● **SHORT TASK**: Output the rows below verbatim, starting at the first row and ending at the line that contains "click(x=202, y=216)", with both ends included.

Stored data

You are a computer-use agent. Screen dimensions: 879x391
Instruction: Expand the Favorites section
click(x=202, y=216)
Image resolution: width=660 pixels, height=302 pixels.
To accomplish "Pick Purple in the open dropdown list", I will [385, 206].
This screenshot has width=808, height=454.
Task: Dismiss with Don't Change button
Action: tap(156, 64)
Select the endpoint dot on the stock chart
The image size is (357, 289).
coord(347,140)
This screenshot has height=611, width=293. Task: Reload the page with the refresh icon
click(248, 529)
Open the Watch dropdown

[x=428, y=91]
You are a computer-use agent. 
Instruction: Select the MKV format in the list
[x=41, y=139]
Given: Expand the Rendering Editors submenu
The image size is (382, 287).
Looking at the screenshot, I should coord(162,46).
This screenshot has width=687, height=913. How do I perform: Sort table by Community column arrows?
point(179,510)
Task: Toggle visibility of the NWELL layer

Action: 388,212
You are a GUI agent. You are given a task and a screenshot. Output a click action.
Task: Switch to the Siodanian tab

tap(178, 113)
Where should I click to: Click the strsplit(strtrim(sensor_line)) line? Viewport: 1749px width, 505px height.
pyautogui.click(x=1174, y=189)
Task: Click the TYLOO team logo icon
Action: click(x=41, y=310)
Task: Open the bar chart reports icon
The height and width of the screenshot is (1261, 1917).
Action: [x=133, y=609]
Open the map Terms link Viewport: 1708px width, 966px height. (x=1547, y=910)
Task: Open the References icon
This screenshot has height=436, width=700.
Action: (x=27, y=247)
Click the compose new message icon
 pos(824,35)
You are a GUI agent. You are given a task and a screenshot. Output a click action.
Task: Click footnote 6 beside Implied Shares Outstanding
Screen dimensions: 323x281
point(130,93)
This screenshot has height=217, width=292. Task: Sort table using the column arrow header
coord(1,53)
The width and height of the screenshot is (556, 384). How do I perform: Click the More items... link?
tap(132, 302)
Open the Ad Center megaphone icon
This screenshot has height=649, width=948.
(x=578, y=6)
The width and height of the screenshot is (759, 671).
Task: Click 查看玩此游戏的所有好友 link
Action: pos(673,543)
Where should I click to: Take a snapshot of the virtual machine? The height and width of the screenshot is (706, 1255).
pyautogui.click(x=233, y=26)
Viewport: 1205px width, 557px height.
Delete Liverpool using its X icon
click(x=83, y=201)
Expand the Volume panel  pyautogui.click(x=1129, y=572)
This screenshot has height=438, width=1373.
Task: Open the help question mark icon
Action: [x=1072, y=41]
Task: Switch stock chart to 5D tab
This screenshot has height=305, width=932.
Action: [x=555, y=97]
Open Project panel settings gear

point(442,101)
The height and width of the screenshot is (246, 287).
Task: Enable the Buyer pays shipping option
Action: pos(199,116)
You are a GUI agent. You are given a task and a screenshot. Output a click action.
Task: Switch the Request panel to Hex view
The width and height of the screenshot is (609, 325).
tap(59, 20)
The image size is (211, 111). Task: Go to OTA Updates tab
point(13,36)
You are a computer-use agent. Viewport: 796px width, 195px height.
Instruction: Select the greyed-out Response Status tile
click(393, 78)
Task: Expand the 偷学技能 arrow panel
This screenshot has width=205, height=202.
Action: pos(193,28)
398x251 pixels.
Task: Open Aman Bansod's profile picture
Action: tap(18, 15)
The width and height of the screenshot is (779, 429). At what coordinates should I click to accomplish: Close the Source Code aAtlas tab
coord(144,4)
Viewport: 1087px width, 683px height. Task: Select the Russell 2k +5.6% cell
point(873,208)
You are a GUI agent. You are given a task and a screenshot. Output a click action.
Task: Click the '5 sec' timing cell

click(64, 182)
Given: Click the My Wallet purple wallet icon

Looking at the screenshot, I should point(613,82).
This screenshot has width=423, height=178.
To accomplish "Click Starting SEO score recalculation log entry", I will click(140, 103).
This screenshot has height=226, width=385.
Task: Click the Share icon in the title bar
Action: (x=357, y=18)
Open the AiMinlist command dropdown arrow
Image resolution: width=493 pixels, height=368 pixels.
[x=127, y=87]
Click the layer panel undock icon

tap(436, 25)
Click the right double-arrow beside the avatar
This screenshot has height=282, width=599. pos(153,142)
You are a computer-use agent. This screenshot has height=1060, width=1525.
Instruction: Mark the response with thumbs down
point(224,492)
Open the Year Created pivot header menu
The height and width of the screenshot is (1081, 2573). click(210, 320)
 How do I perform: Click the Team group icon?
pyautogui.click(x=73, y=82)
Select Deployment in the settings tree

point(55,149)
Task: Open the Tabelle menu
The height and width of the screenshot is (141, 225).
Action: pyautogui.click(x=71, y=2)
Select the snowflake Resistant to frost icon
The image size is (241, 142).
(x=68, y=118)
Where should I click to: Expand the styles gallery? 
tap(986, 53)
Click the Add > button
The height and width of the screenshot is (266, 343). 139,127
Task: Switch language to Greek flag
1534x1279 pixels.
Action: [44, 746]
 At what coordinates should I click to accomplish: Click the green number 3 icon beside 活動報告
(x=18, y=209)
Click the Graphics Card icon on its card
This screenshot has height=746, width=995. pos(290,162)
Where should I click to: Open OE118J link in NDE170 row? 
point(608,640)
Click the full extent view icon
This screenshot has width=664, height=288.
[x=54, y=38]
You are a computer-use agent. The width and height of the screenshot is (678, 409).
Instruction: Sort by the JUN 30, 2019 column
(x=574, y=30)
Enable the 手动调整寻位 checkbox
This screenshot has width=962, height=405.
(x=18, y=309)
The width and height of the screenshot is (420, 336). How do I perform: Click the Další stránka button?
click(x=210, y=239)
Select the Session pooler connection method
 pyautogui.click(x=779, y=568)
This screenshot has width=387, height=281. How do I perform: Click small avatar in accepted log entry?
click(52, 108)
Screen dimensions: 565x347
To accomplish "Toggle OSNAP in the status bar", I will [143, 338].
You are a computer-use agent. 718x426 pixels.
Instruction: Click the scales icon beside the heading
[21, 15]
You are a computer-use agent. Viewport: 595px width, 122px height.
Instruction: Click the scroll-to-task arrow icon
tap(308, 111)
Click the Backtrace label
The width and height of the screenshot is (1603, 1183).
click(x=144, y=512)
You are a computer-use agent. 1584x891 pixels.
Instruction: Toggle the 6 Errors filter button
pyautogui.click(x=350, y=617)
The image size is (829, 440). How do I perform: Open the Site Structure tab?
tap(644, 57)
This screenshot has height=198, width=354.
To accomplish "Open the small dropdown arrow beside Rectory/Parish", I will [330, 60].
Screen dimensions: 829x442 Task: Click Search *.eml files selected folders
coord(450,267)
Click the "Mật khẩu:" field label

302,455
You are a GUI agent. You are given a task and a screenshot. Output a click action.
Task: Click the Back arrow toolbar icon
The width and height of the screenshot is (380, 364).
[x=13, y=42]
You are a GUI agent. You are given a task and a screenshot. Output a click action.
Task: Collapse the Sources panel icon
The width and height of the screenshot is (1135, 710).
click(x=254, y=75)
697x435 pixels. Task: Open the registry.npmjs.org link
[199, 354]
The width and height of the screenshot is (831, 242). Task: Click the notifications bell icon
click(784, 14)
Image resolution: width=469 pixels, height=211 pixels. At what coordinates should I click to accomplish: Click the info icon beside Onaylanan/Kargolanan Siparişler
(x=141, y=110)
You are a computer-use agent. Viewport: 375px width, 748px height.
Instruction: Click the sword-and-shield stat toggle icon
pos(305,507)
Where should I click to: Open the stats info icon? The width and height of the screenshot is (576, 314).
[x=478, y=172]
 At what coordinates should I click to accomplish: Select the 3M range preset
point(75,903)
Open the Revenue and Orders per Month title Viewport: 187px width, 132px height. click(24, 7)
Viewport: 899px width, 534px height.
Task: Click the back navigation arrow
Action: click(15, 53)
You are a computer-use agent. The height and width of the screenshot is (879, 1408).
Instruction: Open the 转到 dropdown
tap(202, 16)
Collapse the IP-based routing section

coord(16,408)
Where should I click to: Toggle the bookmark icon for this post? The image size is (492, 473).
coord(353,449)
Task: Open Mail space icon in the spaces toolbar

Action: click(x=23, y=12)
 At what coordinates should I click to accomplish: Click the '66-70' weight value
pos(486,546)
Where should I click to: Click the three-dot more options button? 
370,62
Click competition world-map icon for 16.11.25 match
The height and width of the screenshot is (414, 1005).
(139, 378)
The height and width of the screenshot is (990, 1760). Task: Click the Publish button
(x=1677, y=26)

● **SOLVED EXERCISE**:
You are a computer-use agent. Screen dimensions: 879x391
Instruction: Expand the Favorites section
click(x=202, y=216)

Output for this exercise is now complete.